======== WYBRANY FRAGMENT

Data: 2004-06-08 11:59:29
Temat: Re: siła przyzwyczajenia
Od: "Natalia" <k...@p...onet.pl>
Pokaż wszystkie nagłówki
Użytkownik "Gucio" <g...@b...pl> napisał w wiadomości
news:ca2reg$nv0$2@as1-137.poznan.dialup.inetia.pl...
> Ha! Ale często ten facet zapierdala 8-12 godzin na dobę, żeby było co do
> tego garka włożyć.
o to chodzi, że kobieta też (np. mama mojego lubego)
> Ja jak mogę, to pomagam, np. ostatnio, jak robiliśmy zapiekanki, to
siekałem
> cebulkę i pieczarki na tarce.
to super, coraz bardziej cię lubię ;)
> Po prostu ja w kuchni mogę otrzymywać konkretne, proste, mechaniczne
> czynności, np. pokroić, posmarować, a najlepiej - posiekać - coś, czego
nie
> można "popsuć" ;-)
to tak jak ja, niestety
ja mogę obrać ziemniaki by komuś pomóc, posiekać ogórka...
i tyle
> > a tak w sumie, to czemu mam JA ustępować? ;))
>
> Bo ktoś musi :-)
> Jego sposób myślenia jest bliższy temu stereotypowemu :)
właśnie już mnie zaczynają wkurzać te stereotypy
czemu ludzie muszą za nimi podążać? ;)
> Sądzę, że nie sprawiedliwie byłoby, gdyby mężczyzna i chodził do pracy, i
> gotował. Kobieta również.
w większości domów kobieta normalnie pracuje i gotuje
więc przyznałeś przed chwilą że to jednak nie jest sprawiedliwe...?
:)

================
======== ZBIÓR DANYCH

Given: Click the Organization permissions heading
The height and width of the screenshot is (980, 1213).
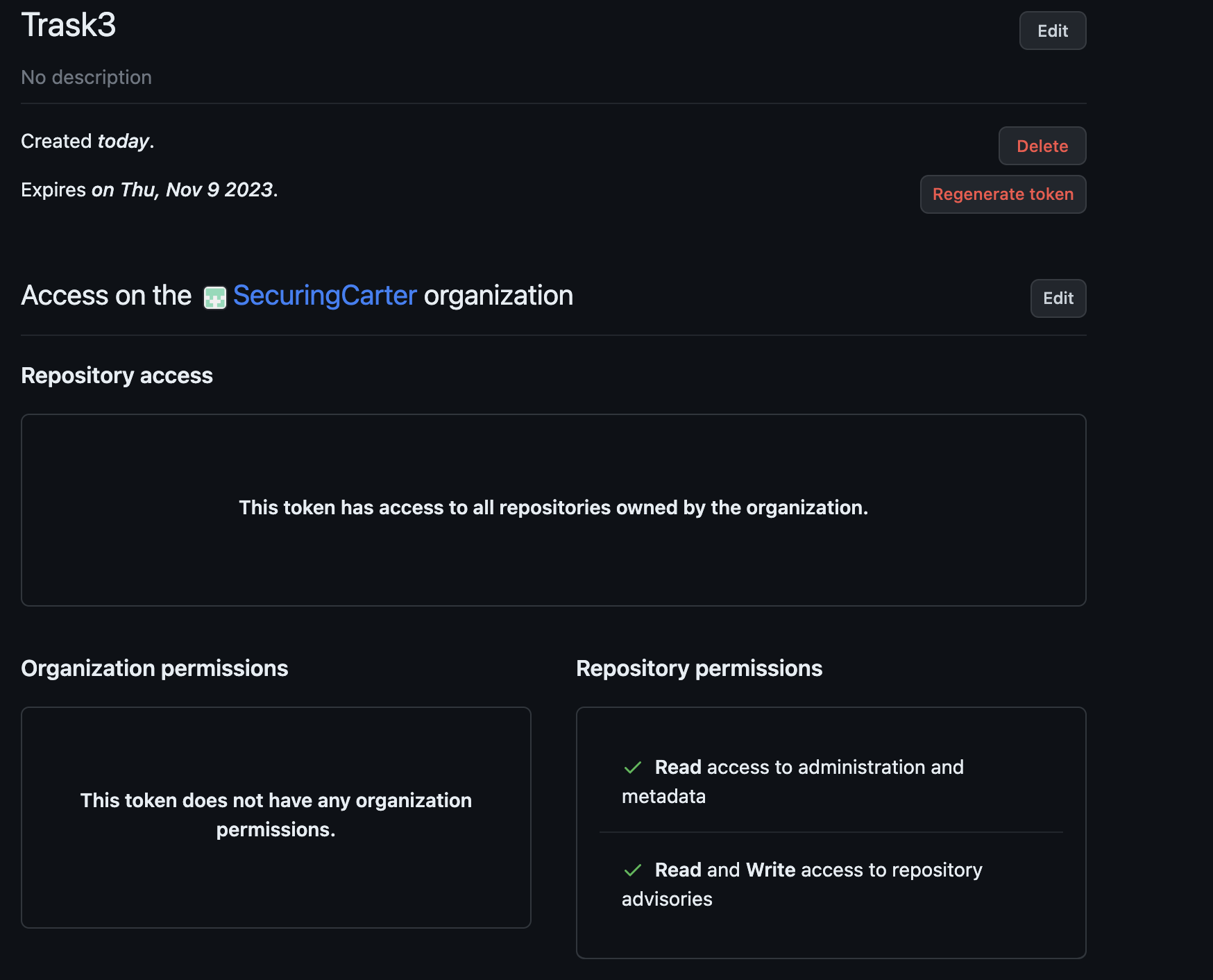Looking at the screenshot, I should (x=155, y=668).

================
======== ZBIÓR DANYCH

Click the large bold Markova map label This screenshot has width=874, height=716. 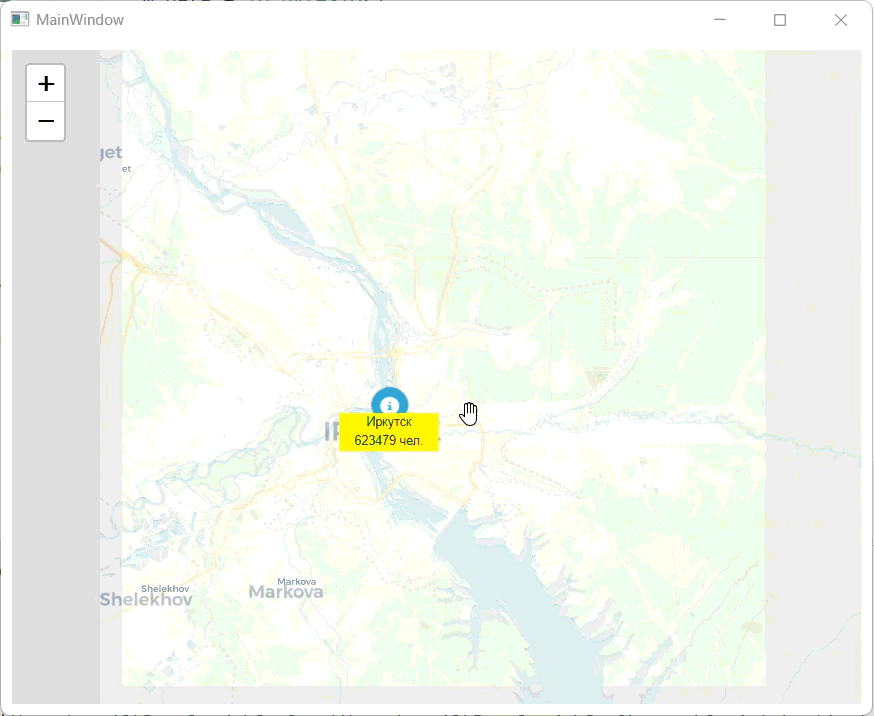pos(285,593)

================

Proszę wyodrębnić z wybranego fragmentu, bez żadnych zmian, tekst od słów „właśnie już mnie” aż do słów „gotował. Kobieta również.” włącznie. Wpisy to materiał odrębny od wybranego fragmentu.

## ROZWIĄZANIE
właśnie już mnie zaczynają wkurzać te stereotypy
czemu ludzie muszą za nimi podążać? ;)
> Sądzę, że nie sprawiedliwie byłoby, gdyby mężczyzna i chodził do pracy, i
> gotował. Kobieta również.